Vertige rotatoire vs sensation de malaise
Le vrai vertige est rotatoire : le patient a l'impression que la piece tourne autour de lui (ou qu'il tourne dans la piece). Il est d'origine vestibulaire (oreille interne ou nerf vestibulaire).
Le "faux vertige" est une sensation d'instabilite, d'ebriete ou de malaise, sans mouvement rotatoire.

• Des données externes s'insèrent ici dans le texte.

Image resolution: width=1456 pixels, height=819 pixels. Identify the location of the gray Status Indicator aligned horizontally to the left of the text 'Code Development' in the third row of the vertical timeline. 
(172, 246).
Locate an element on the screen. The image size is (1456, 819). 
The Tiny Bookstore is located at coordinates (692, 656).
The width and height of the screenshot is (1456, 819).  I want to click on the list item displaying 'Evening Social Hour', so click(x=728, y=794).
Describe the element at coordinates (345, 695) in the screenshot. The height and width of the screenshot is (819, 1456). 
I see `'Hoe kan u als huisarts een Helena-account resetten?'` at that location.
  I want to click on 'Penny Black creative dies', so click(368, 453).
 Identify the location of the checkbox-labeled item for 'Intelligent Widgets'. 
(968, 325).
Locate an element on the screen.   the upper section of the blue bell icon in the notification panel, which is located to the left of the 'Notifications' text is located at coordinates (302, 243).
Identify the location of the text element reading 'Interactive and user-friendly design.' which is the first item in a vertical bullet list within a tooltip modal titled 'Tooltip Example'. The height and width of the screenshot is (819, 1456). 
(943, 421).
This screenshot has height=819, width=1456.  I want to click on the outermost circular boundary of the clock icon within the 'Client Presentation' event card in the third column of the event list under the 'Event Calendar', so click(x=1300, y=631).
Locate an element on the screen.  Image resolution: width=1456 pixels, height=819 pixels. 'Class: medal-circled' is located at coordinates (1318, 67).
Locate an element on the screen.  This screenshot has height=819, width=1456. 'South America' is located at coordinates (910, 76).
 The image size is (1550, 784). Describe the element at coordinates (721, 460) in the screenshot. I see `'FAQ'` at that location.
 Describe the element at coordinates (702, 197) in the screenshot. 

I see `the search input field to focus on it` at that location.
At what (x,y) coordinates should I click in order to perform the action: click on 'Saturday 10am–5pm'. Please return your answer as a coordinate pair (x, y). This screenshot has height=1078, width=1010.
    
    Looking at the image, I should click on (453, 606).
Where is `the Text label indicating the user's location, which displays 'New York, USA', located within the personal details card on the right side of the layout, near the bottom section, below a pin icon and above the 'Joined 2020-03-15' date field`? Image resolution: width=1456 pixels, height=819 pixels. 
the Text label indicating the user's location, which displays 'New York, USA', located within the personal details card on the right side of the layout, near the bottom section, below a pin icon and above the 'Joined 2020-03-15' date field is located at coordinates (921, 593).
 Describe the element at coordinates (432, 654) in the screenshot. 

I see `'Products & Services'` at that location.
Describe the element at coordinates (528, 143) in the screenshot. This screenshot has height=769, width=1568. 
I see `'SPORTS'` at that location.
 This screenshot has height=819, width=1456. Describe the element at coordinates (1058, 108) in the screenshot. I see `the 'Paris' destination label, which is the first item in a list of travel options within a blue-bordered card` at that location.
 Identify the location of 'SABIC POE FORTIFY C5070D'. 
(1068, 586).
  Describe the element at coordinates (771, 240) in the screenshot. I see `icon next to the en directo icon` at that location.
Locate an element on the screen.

Il est souvent d'origine cardiovasculaire (hypotension orthostatique), metabolique (hypoglycemie, anemie) ou anxieuse.
Cette distinction est fondamentale car elle oriente l'ensemble du bilan diagnostique.
Les 6 causes les plus frequentes
1. VPPB (Vertige Positionnel Paroxystique Benin) — 40% des vertiges
- Vertige bref (< 1 minute), intense, rotatoire
- Declenche par les changements de position de la tete (se coucher, se retourner dans le lit, lever la tete)
- Du au deplacement de cristaux (otolithes) dans les canaux semi-circulaires
- Diagnostic : manoeuvre de Dix-Hallpike (nystagmus rotatoire geotrope avec latence)
- Traitement : manoeuvre d'Epley (repositionnement des otolithes). Efficace dans 80% des cas.
2. Nevrite vestibulaire — le grand vertige
- Grand vertige rotatoire brutal, intense, avec nausees et vomissements
- Dure plusieurs jours (phase aigue 2-3 jours, amelioration progressive sur 3-6 semaines)
- Cause : inflammation virale du nerf vestibulaire (post-infectieuse)
- Pas de surdite associee (difference avec la labyrinthite)
- Traitement : antiemetiques en phase aigue, puis reeducation vestibulaire
3. Maladie de Meniere
- Triade : vertige rotatoire + acouphenes + surdite unilaterale de perception
- Crises recurrentes de 20 min a quelques heures
- Sensation de plenitude auriculaire
- Cause : hydrops endolymphatique (exces de liquide dans l'oreille interne)
- Traitement : regime hyposode, betahistine, diuretiques
QCM 1 : Quelle manoeuvre diagnostique est specifique du VPPB ?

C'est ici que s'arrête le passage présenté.